EXERCISE → Each and every line of the data must appear exactly as given.
══ SUPPLIED ENTRIES ══
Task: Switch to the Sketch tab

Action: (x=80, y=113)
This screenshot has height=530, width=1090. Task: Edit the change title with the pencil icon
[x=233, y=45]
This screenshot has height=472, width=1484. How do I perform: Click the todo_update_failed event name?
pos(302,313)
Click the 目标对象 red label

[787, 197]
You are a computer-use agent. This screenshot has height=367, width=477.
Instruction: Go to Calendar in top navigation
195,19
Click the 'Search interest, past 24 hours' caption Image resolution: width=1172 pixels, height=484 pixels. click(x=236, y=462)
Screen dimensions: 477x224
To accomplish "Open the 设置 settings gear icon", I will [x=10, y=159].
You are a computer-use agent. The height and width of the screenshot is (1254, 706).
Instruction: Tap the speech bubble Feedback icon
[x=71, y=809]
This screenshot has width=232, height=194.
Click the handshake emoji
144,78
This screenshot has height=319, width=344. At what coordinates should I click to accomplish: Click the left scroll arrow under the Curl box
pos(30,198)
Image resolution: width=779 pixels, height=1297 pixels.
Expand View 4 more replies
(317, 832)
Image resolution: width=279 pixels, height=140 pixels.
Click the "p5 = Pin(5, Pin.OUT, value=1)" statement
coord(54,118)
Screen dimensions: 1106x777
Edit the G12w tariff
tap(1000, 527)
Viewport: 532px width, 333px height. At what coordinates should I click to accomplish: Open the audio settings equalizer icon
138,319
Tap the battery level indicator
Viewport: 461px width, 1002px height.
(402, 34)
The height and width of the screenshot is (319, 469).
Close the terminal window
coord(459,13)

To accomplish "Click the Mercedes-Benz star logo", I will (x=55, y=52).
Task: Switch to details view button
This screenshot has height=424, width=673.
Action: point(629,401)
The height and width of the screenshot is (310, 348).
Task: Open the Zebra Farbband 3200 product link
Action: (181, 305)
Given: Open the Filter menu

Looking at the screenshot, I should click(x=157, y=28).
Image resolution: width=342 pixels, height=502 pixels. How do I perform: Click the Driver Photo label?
═══
TASK SOLUTION →
Task: Switch to the Sketch tab

Action: (x=80, y=113)
This screenshot has height=530, width=1090. Task: Edit the change title with the pencil icon
[x=233, y=45]
This screenshot has height=472, width=1484. How do I perform: Click the todo_update_failed event name?
pos(302,313)
Click the 目标对象 red label

[787, 197]
You are a computer-use agent. This screenshot has height=367, width=477.
Instruction: Go to Calendar in top navigation
195,19
Click the 'Search interest, past 24 hours' caption Image resolution: width=1172 pixels, height=484 pixels. click(x=236, y=462)
Screen dimensions: 477x224
To accomplish "Open the 设置 settings gear icon", I will [x=10, y=159].
You are a computer-use agent. The height and width of the screenshot is (1254, 706).
Instruction: Tap the speech bubble Feedback icon
[x=71, y=809]
This screenshot has width=232, height=194.
Click the handshake emoji
144,78
This screenshot has height=319, width=344. At what coordinates should I click to accomplish: Click the left scroll arrow under the Curl box
pos(30,198)
Image resolution: width=779 pixels, height=1297 pixels.
Expand View 4 more replies
(317, 832)
Image resolution: width=279 pixels, height=140 pixels.
Click the "p5 = Pin(5, Pin.OUT, value=1)" statement
coord(54,118)
Screen dimensions: 1106x777
Edit the G12w tariff
tap(1000, 527)
Viewport: 532px width, 333px height. At what coordinates should I click to accomplish: Open the audio settings equalizer icon
138,319
Tap the battery level indicator
Viewport: 461px width, 1002px height.
(402, 34)
The height and width of the screenshot is (319, 469).
Close the terminal window
coord(459,13)

To accomplish "Click the Mercedes-Benz star logo", I will (x=55, y=52).
Task: Switch to details view button
This screenshot has height=424, width=673.
Action: point(629,401)
The height and width of the screenshot is (310, 348).
Task: Open the Zebra Farbband 3200 product link
Action: (181, 305)
Given: Open the Filter menu

Looking at the screenshot, I should click(x=157, y=28).
Image resolution: width=342 pixels, height=502 pixels. How do I perform: Click the Driver Photo label?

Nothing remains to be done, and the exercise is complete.